Fıkralarda Bektaşilik

Bektaşi fıkralarında Bektaşi, yaşamı ve insanı seven, duygulu, şakacı, yaşamın gerçeklerine eğilen, zeki, ölçülü konuşan ve güleryüzlü bir sohbet insanı olarak ifade edilir. Bu fıkralarda Bektaşiler hep eleştirel bir kişiliktir, ama karşısındaki insanı hor görmez, küçük düşürmez, argo ve tahrik edici söz söylemez ve genel çözüm yollarına odaklanır.

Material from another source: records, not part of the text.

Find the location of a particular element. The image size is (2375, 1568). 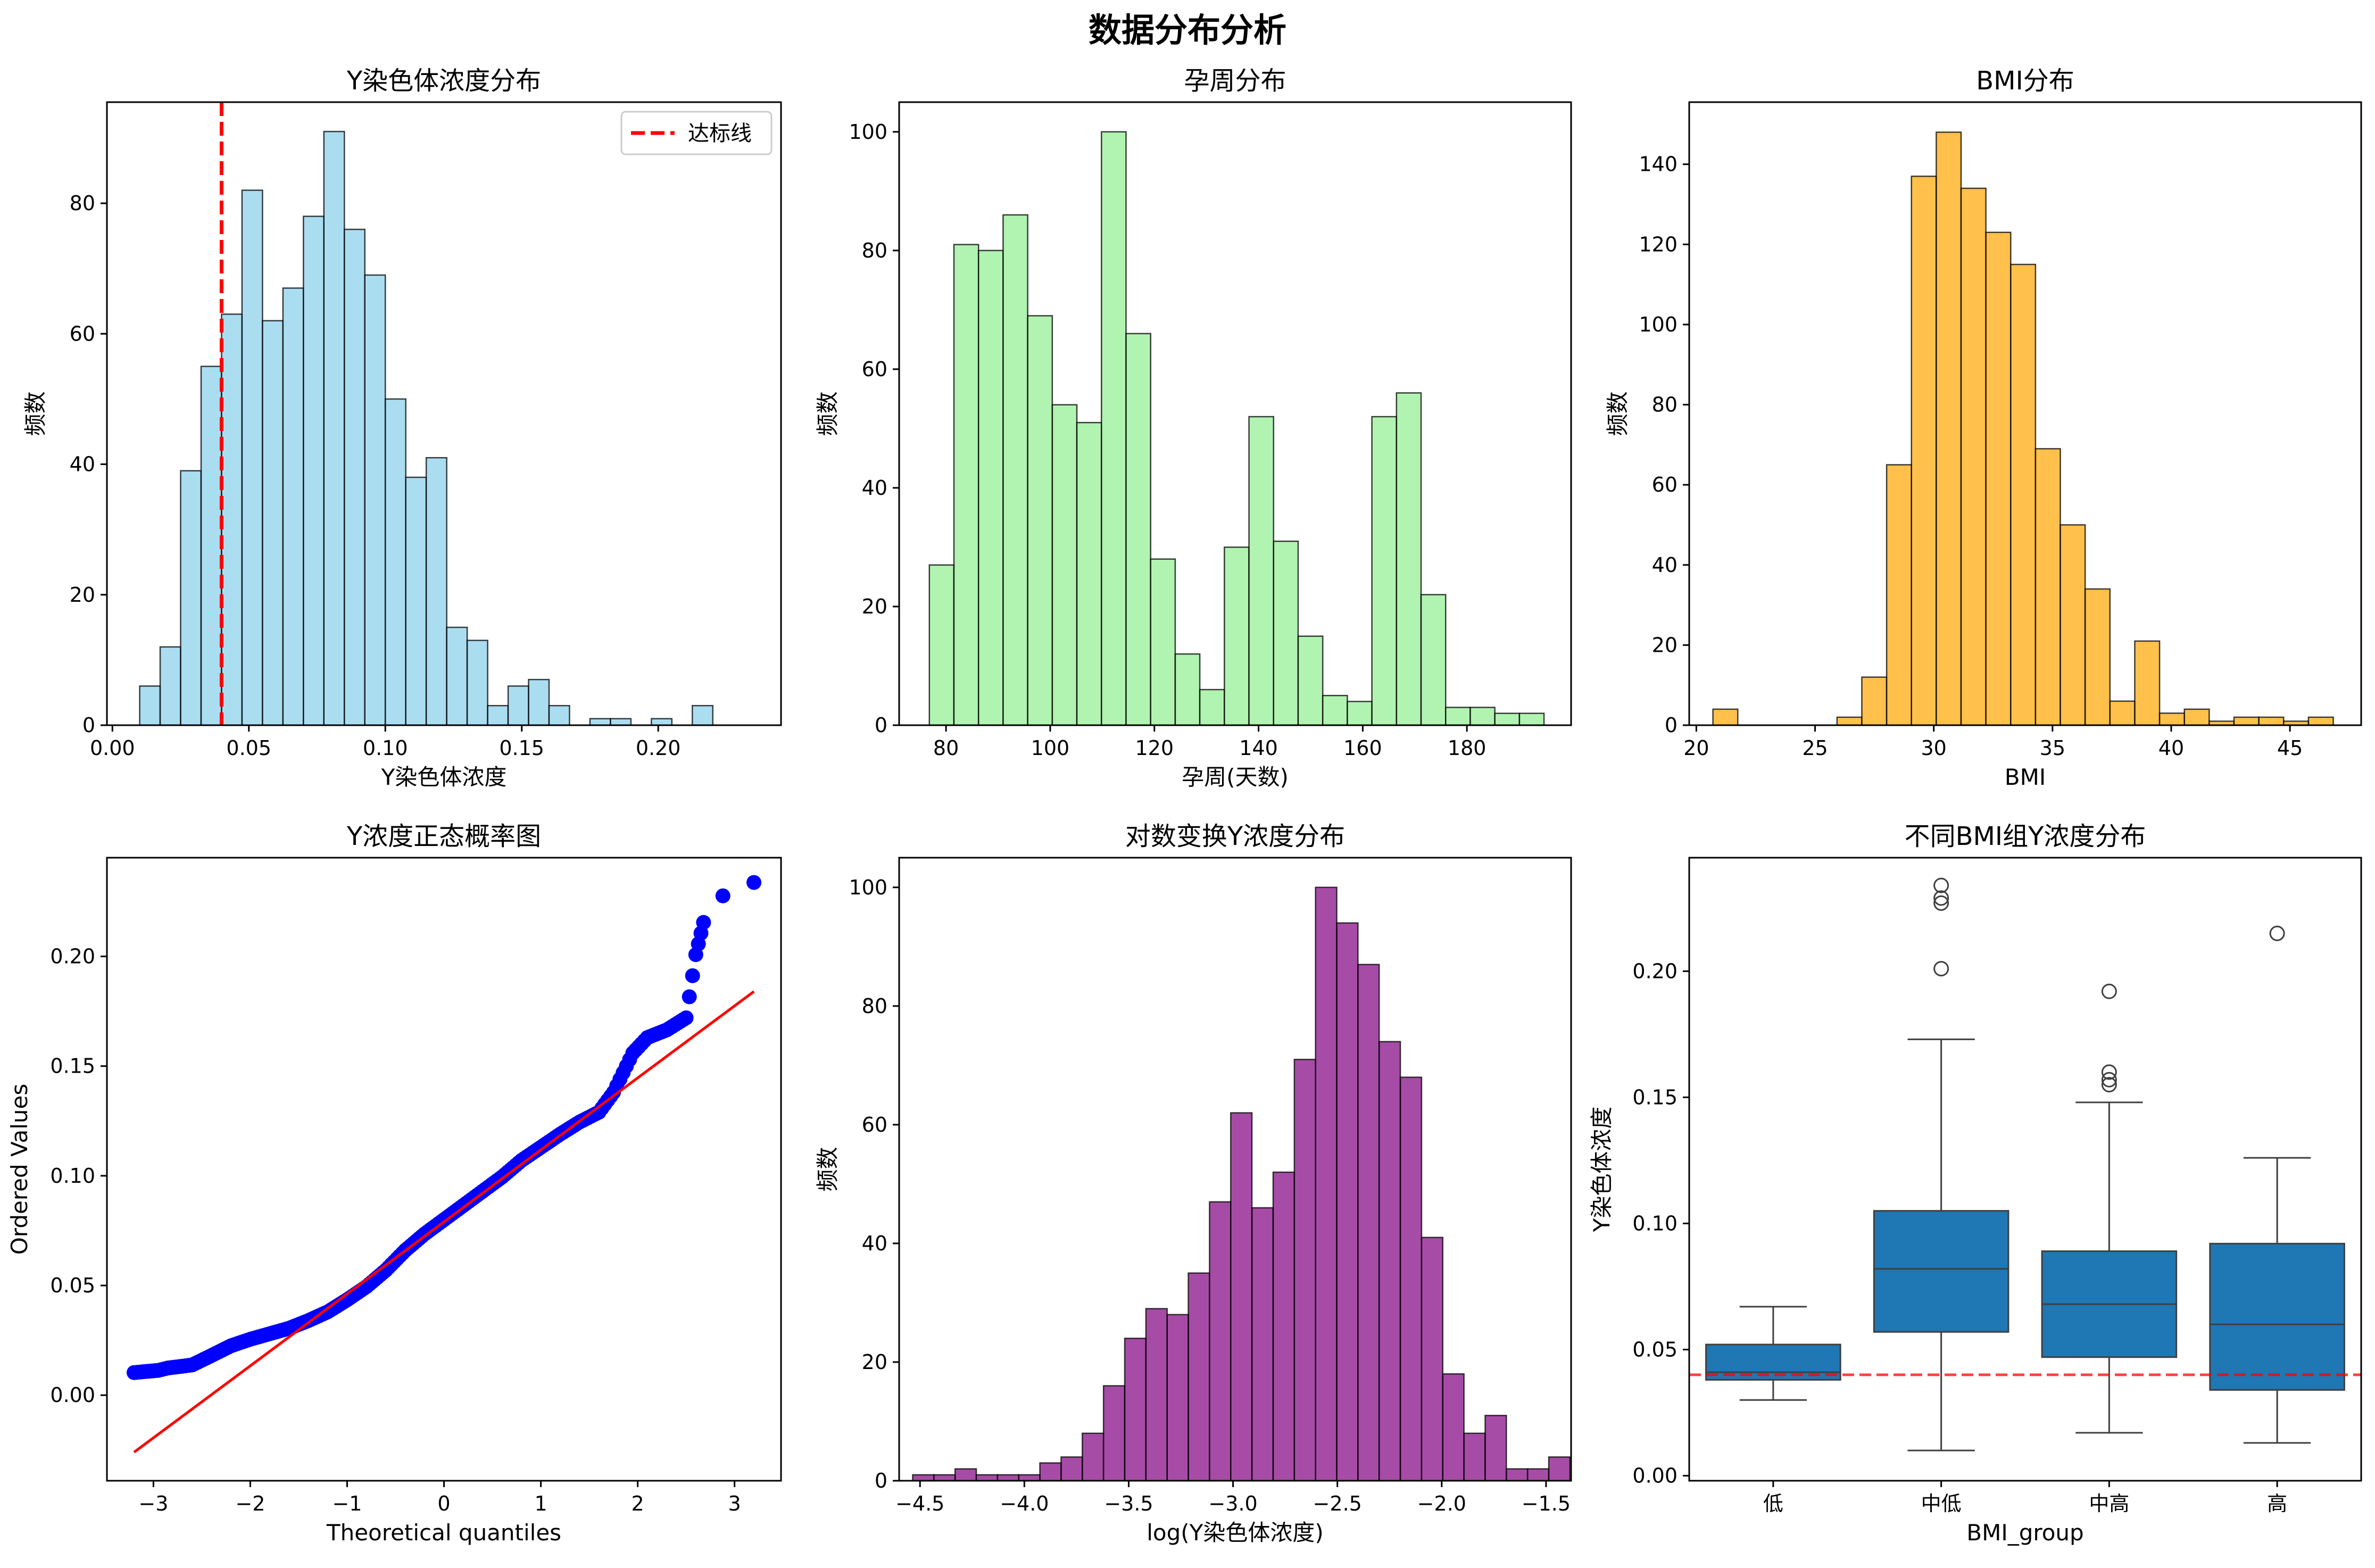

chart-title: 对数变换Y浓度分布 is located at coordinates (1235, 836).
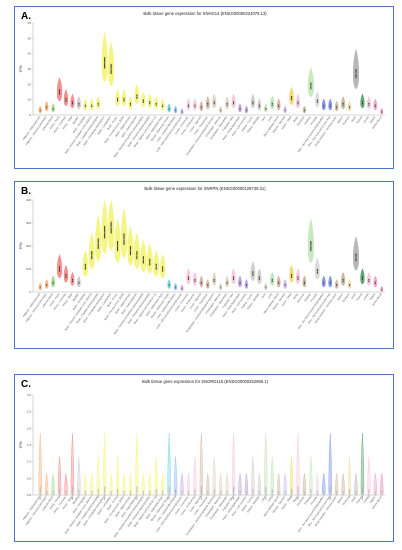 Image resolution: width=402 pixels, height=550 pixels. What do you see at coordinates (26, 192) in the screenshot?
I see `panel-b-label: B.` at bounding box center [26, 192].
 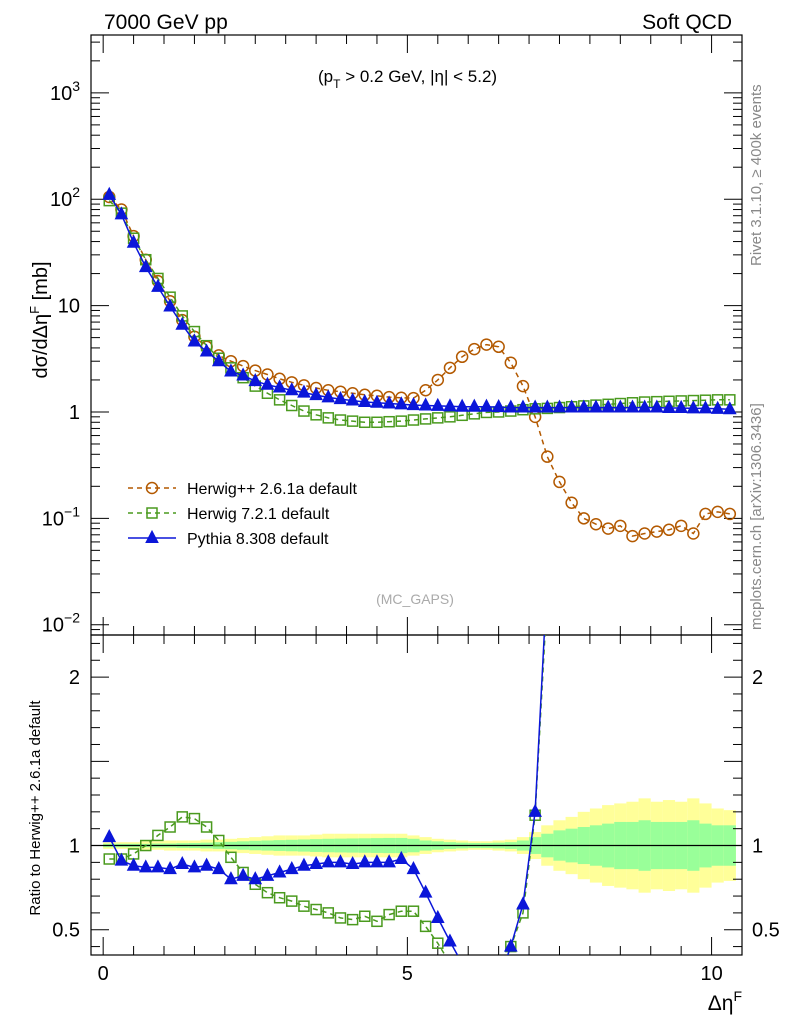 I want to click on analysis-tag: (MC_GAPS), so click(x=415, y=599).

Bektaşiler tanrıya ve onun kurallarına samimiyetle inanır. Bektaşi’nin asıl amacı insanları eğlendirmek değil, güldürürken eğitmek ve öğretmektir.

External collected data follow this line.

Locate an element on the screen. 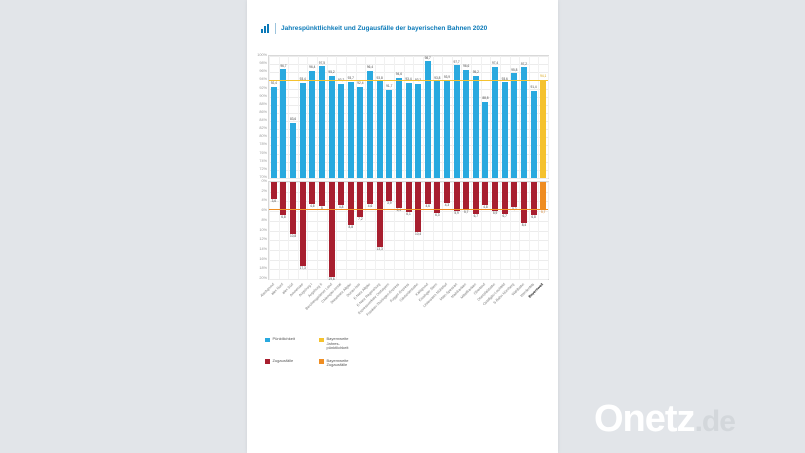 Image resolution: width=805 pixels, height=453 pixels. statewide-reference-line is located at coordinates (408, 80).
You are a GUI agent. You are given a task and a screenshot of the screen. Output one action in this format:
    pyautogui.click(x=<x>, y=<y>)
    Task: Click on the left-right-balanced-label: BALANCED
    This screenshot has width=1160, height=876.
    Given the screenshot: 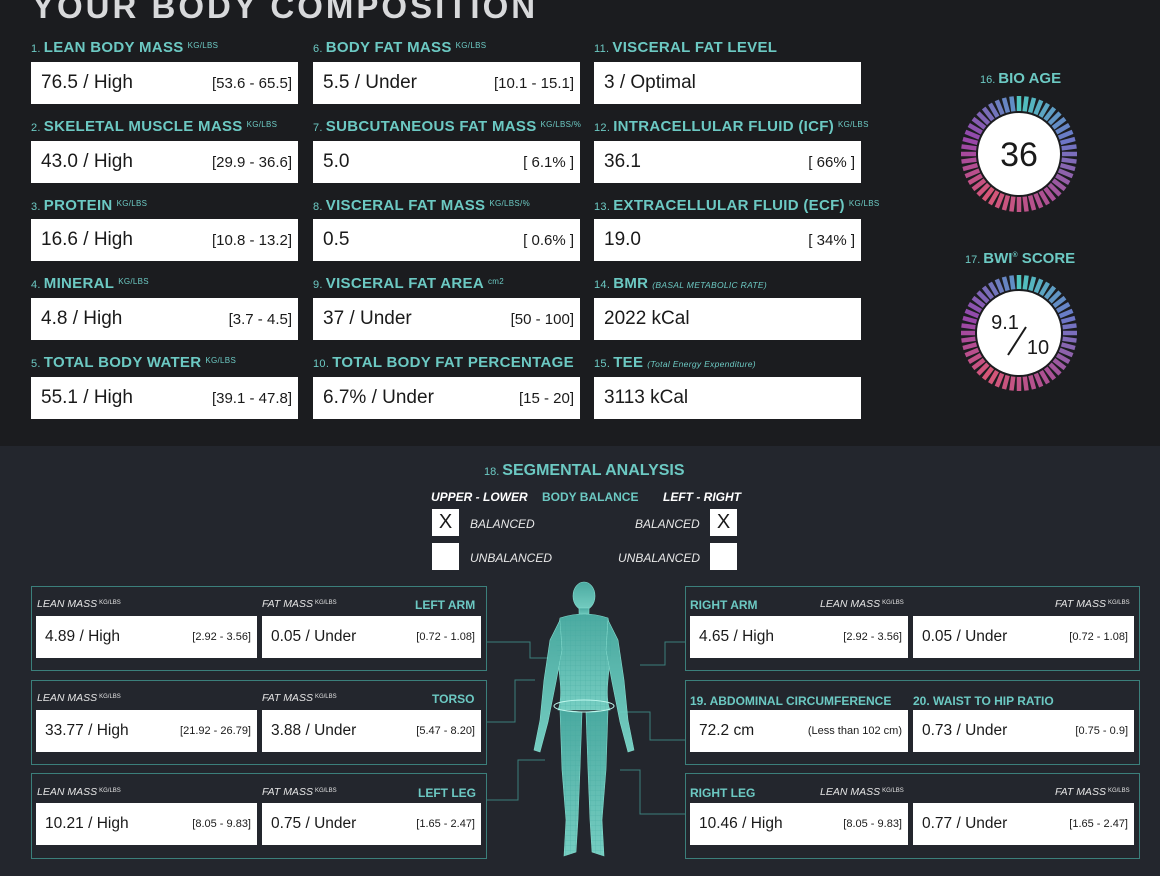 What is the action you would take?
    pyautogui.click(x=668, y=524)
    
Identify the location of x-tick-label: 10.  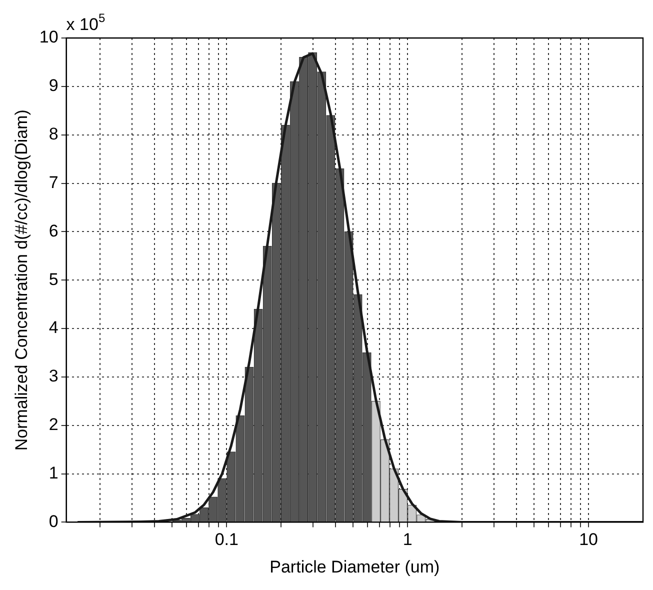
(588, 540).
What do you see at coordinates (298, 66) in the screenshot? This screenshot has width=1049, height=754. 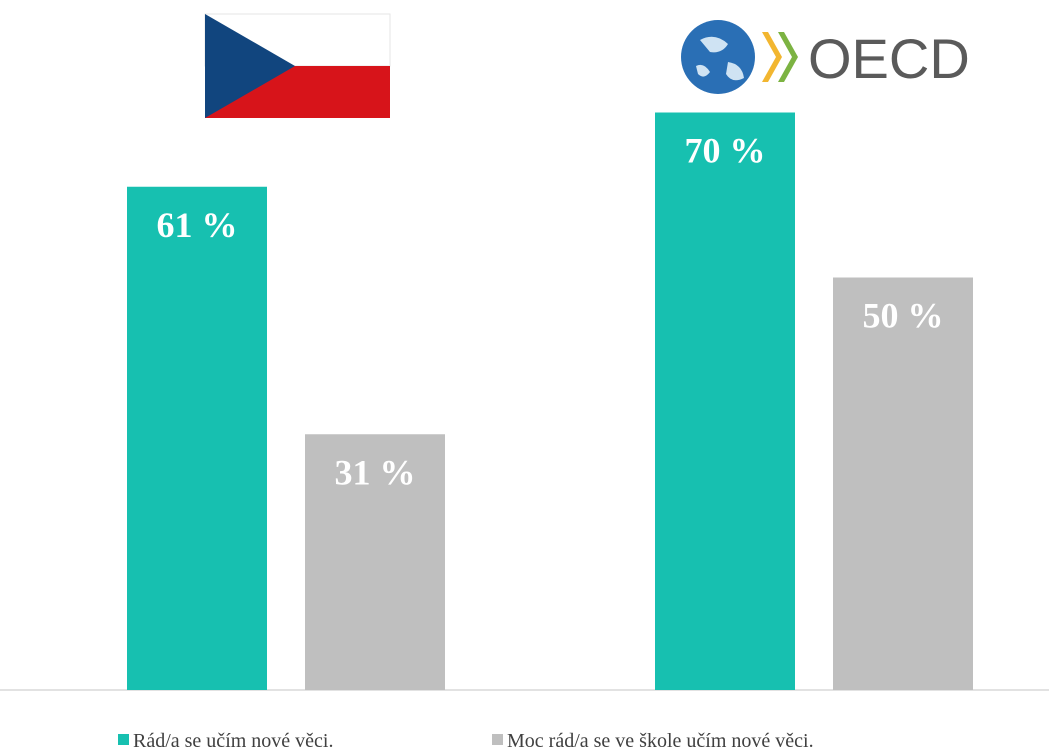 I see `czech-flag` at bounding box center [298, 66].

Yapılan bir inceleme sonuçlarında göre fıkralarda yer alan Bektaşilik inancı çarpıcı sonuçlar vermektedir. Şöyle ki;

  • Tanrıya inanma konusunda Bektaşiler, imanı zayıf kişiler olarak gösterilmektedir (34 fıkranın 23’ünde).
  • İçki konusunda hemen hemen bütün fıkralarda Bektaşiler içki içen insanlar olarak gösterilmektedir (48 fıkranın hepsinde).
  • Ramazan ve oruç konusunda yine bütün fıkralarda Bektaşiler oruç tutmayan insanlar olarak gösterilmektedir (46 fıkranın hepsinde).
  • Cami ve namaz konusunda bütün fıkralarda Bektaşiler camiye gitmeyen ve namaz kılmayan insanlar olarak gösterilmektedir (19 fıkranın 18’inde).
  • Cennet, cehennem, peygamber, abdest, dua ve kurban gibi konularda Bektaşiler, olumsuz tavır sergileyen insanlar olarak gösterilmektedir (18 fıkranın 15’inde).

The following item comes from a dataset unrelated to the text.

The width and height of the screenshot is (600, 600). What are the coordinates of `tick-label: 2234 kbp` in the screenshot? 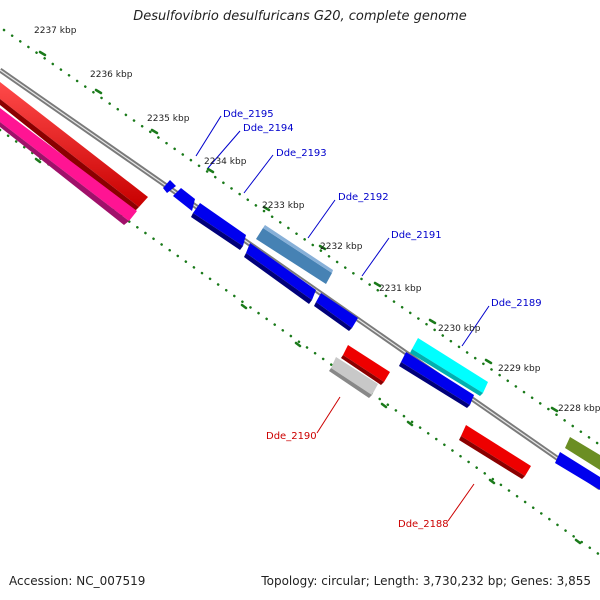 It's located at (226, 162).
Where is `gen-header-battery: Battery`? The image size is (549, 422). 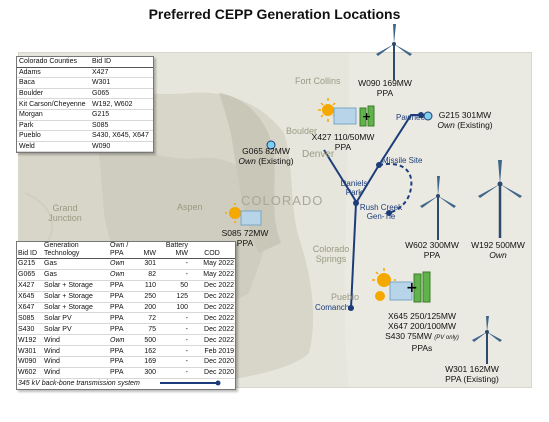
gen-header-battery: Battery is located at coordinates (176, 246).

Bu fıkralara bakılacak olursa, fıkralarda yer alan Bektaşi tipi, tanrıya inancı zayıf olan, içki içen ve oruç tutmayan, namaz kılmayan ve dini duyguları kuvvetli olmayan kişidir. Ancak Bektaşi değerlerinin fıkralardaki bu yansıma şekli doğru değildir. Bektaşilik ile temsil edilen felsefe, bu fıkralar ile İslam anlayışının dışındaymış gibi aktarılmak istenmiştir. Oysa Bektaşilik birlik ve dirliği esas alan, dostluk, kardeşlik ve dayanışma üzerine kurulu bir anlayıştır. Bu konuda belki Bektaşi fıkralarının kaynaklarına inmek ve sebep sonuç ilişkileri üzerine derinleşmek gerekir.

Kısaca fıkralarda yer alan Bektaşi algısı, hiçbir şekilde gerçek Bektaşilik değerleri ile örtüşmemektedir.